Required Qualifications
- Education: High School Diploma or GED required; bachelor's degree in Hospital Administration or equivalent preferred.
- Experience: Minimum of two (2) years of healthcare experience working in Patient Access or Revenue Cycle department, physician office, healthcare insurance company, and/or other revenue cycle-related roles.
- Technical Skills: Experience with EPIC systems required.
- Communication Skills: Experience answering multi-line and high-volume telephone calls in a healthcare setting or related field.
- Additional Skills: Prior health information, medical office, or birth certificate experience is a plus.
Key Responsibilities
- Patient Registration: Conduct pre-admission and face-to-face registration for patients in both inpatient and outpatient settings.
- Insurance Verification: Verify government and non-government insurance eligibility electronically, telephonically, or through product websites.
- Financial Clearance: Obtain financial clearance and determine the patient's correct financial classification.
- Medical Record Management: Secure or assign medical record numbers (MRNs) without duplication, adhering to Cedars-Sinai's Patient Identification Policy.
- Physician Privileging: Recognize and resolve physician privileging issues, such as suspensions.
- Customer Service: Provide superior customer service through all interactions, demonstrating sensitivity and attention to the patient population served.

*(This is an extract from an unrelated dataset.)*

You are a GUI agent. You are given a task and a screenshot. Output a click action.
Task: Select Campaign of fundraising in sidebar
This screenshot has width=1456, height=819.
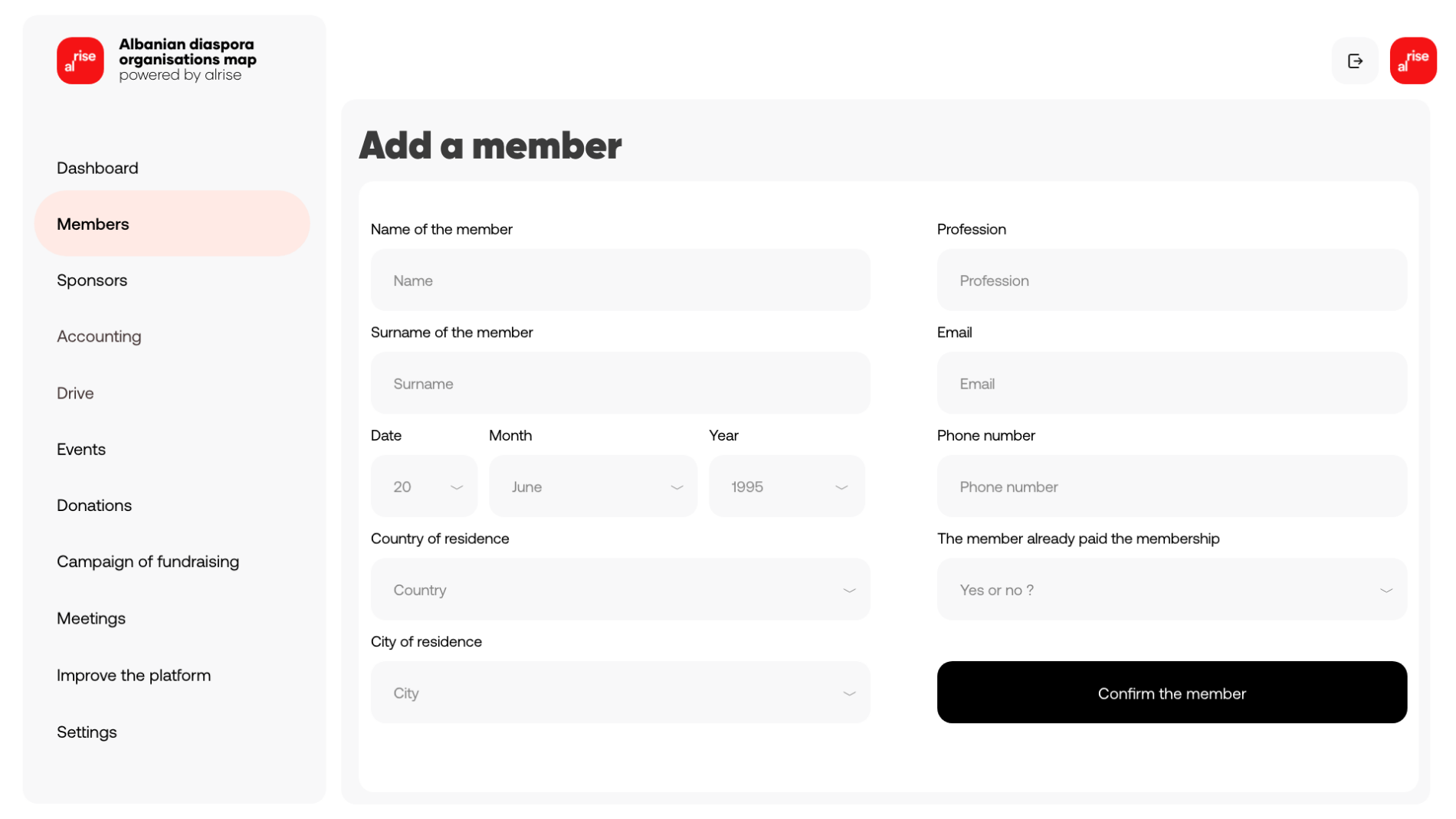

- Cash Collection: Determine and explain patient financial obligations, collecting funds when appropriate, and meeting or exceeding cash collection goals.
- Quality Assurance: Work and resolve QA error worklists daily without exception.
- Documentation: Explain registration and consent forms to patients, obtain necessary signatures, and assemble registration paperwork for inclusion in the patient chart.
- Cross-Training: Cross-trained and competent to perform in no less than three patient access functions and/or patient access areas.